To use the custom connector, I customized the Slack connector in credentials.yml as follows (the custom connector is in the file channels/custom_slack_connector.py and the class that inherits from the InputChannel is called CustomSlackConnector):

channels.custom_slack_connector.CustomSlackConnector:
  slack_token: ${SLACK_TOKEN}
  slack_channel: ${SLACK_CHANNEL}
  slack_signing_secret: ${SLACK_SIGNING_SECRET}

Since Slack can theoretically cancel the request at any point in the code, I also wrapped all other awaitables in the non_cancellable_shield helper method.

Note: I use Rasa 2.7.0 and Python 3.7.6

Hi @jholsten can you send your custom slack connector file? That would be a huge help for me. Thanks!

Hi @webdev-rohit!
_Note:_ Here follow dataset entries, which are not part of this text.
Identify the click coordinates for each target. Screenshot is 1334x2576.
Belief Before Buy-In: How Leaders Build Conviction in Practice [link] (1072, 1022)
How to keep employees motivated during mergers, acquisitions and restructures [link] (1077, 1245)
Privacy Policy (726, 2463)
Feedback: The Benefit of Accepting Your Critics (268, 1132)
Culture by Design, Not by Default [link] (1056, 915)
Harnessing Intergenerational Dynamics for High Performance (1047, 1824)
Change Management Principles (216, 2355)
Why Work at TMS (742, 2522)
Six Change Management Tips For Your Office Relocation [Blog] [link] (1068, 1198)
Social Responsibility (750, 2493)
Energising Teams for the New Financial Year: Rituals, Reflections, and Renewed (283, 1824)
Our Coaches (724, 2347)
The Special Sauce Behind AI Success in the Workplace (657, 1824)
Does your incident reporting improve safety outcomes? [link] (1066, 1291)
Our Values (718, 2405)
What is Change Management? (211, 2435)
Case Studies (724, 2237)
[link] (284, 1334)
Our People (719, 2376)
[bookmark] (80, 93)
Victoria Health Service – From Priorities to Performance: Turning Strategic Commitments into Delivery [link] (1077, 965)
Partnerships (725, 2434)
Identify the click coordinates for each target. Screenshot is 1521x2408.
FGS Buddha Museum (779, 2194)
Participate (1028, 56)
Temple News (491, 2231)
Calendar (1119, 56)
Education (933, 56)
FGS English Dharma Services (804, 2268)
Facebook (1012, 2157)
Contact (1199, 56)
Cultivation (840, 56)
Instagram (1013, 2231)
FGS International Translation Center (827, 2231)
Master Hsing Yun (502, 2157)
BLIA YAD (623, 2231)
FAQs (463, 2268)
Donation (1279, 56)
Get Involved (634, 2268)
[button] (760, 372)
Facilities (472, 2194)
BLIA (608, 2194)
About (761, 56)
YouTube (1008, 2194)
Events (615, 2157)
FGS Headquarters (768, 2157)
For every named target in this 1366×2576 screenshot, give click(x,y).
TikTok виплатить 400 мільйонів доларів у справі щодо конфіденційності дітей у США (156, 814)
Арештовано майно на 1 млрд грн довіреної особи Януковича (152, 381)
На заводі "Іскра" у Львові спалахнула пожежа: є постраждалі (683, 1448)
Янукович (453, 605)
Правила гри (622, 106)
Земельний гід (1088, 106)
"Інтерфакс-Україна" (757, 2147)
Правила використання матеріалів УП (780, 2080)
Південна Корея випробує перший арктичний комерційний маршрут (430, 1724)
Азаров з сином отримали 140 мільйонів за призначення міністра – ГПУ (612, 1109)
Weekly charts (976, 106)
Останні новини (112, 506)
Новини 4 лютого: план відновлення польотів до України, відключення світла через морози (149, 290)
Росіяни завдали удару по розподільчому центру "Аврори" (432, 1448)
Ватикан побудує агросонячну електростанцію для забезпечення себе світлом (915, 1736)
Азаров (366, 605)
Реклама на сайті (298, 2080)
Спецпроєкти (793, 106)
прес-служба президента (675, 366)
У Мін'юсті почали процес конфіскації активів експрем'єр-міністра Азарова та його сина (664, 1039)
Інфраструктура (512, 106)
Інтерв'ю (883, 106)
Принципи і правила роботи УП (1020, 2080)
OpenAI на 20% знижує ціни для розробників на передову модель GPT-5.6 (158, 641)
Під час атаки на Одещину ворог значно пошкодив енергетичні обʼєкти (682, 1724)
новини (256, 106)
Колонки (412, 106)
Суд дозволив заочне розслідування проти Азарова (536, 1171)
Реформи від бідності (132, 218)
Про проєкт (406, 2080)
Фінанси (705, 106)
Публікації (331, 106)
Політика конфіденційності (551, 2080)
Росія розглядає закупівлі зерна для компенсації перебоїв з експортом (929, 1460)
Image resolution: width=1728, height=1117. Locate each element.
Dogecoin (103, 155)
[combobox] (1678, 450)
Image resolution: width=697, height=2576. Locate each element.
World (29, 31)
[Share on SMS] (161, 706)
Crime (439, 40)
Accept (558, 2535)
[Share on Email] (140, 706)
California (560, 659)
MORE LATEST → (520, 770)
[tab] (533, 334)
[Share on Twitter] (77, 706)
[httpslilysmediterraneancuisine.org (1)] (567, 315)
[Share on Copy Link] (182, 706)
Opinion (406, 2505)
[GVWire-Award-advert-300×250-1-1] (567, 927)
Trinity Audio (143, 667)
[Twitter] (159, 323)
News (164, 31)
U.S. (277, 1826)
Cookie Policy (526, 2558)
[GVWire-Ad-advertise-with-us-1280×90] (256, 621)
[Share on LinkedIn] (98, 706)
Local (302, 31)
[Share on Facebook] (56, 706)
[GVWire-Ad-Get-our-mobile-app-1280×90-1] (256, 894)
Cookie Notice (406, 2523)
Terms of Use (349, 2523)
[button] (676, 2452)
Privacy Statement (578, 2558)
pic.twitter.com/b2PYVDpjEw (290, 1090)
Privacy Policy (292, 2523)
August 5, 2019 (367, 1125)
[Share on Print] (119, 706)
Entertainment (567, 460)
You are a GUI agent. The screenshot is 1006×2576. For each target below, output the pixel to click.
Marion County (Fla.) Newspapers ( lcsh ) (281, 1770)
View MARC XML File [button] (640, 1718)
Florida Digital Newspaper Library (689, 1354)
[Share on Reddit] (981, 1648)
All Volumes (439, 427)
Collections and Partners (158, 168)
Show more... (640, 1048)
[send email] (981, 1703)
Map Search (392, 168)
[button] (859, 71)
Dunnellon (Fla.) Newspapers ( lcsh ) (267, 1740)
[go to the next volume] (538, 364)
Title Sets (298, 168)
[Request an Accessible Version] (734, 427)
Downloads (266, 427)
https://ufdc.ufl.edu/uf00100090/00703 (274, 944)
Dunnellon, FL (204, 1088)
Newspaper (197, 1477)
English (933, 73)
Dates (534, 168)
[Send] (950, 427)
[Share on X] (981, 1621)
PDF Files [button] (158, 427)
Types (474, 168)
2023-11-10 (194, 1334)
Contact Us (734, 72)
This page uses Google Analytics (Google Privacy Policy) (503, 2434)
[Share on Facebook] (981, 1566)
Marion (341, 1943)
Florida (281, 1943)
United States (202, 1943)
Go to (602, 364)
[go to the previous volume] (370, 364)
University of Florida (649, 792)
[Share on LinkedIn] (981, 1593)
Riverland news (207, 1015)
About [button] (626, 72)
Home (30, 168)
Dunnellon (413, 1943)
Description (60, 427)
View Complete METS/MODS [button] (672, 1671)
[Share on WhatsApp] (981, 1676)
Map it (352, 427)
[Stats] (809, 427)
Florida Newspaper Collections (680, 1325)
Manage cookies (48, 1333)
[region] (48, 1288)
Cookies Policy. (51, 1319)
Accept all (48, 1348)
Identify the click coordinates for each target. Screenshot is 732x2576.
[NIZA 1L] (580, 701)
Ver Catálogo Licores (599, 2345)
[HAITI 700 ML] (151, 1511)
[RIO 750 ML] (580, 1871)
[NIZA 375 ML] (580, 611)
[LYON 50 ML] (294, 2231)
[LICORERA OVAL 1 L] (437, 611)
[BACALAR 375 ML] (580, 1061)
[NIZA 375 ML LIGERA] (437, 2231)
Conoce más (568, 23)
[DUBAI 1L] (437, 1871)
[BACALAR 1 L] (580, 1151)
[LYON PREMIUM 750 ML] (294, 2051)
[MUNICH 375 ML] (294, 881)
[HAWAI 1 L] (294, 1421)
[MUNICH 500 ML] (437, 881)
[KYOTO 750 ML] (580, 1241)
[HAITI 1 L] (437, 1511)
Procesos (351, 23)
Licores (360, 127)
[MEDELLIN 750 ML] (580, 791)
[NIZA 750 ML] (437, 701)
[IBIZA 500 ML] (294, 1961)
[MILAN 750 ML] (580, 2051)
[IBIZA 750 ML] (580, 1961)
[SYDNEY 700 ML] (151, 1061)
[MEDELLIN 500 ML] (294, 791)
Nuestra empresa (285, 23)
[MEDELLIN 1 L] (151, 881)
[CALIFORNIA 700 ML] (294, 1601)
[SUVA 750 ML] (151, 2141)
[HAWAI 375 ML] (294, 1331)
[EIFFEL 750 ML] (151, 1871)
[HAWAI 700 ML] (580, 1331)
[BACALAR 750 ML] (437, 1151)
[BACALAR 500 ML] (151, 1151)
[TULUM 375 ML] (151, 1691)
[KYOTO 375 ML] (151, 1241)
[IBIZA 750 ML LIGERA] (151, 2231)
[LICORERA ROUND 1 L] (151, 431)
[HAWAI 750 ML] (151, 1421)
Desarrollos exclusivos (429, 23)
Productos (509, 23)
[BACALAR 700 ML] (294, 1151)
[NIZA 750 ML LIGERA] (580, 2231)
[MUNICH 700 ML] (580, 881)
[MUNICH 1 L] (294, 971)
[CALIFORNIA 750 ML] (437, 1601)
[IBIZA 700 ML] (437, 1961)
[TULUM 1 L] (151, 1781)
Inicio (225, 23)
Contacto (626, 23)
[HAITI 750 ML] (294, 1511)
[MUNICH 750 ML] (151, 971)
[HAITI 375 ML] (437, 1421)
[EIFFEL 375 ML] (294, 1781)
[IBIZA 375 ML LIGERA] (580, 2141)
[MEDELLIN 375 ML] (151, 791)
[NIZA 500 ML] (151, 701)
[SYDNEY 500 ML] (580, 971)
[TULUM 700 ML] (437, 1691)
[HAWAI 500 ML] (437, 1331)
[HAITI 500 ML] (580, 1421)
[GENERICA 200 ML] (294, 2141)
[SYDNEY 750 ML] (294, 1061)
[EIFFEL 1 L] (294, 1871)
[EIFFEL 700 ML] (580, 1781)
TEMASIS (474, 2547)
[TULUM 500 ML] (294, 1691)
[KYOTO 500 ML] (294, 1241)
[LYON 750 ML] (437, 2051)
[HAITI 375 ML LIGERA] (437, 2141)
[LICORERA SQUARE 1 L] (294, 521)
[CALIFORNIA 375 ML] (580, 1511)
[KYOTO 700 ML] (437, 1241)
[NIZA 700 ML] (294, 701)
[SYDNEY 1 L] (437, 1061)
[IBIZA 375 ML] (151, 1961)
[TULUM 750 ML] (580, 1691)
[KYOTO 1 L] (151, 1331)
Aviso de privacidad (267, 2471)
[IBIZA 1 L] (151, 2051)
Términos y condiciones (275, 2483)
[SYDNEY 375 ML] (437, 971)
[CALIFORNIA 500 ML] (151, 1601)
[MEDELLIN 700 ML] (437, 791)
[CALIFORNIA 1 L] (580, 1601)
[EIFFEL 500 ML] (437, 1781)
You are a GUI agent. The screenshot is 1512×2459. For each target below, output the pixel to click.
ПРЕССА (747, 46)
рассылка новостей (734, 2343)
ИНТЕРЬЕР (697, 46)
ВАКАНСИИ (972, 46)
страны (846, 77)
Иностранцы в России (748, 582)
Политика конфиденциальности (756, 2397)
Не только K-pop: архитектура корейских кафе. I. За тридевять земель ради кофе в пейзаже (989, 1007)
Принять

Sure, you can find the custom connector attached:

custom_slack_connector.py (22.5 KB)

Unfortunalety I can’t send you the file I’m actually using right now, so I just adapted the original source code again and added the non_cancellable_shield-calls. I can’t currently test if everything works with it, so feel free to let me know if something fails and I’ll take another look.

Hi @jholsten , I was able to wrap up my awaitables with non_cancellable_shield calls and connect my custom-slack channel successfully and get rid of http_timeout issue. Thanks a ton!

1 Like

Hi @jholsten, I have the same issue with the ‘rest’ channel.
I tried to wrap the methods with non_cancellable_shield but it still goes to the exception block if non_cancellable_shield giving ‘Shield cancelled’ message. Do you have a sample custom rest channel?

Hi @vahid_ce, that shouldn’t be a problem; normally the shielded future is still awaited and the log message can be ignored. Are you sure that the original task was not executed?

Regarding the rest channel: I did not try this yet but could look into it if you like :slight_smile: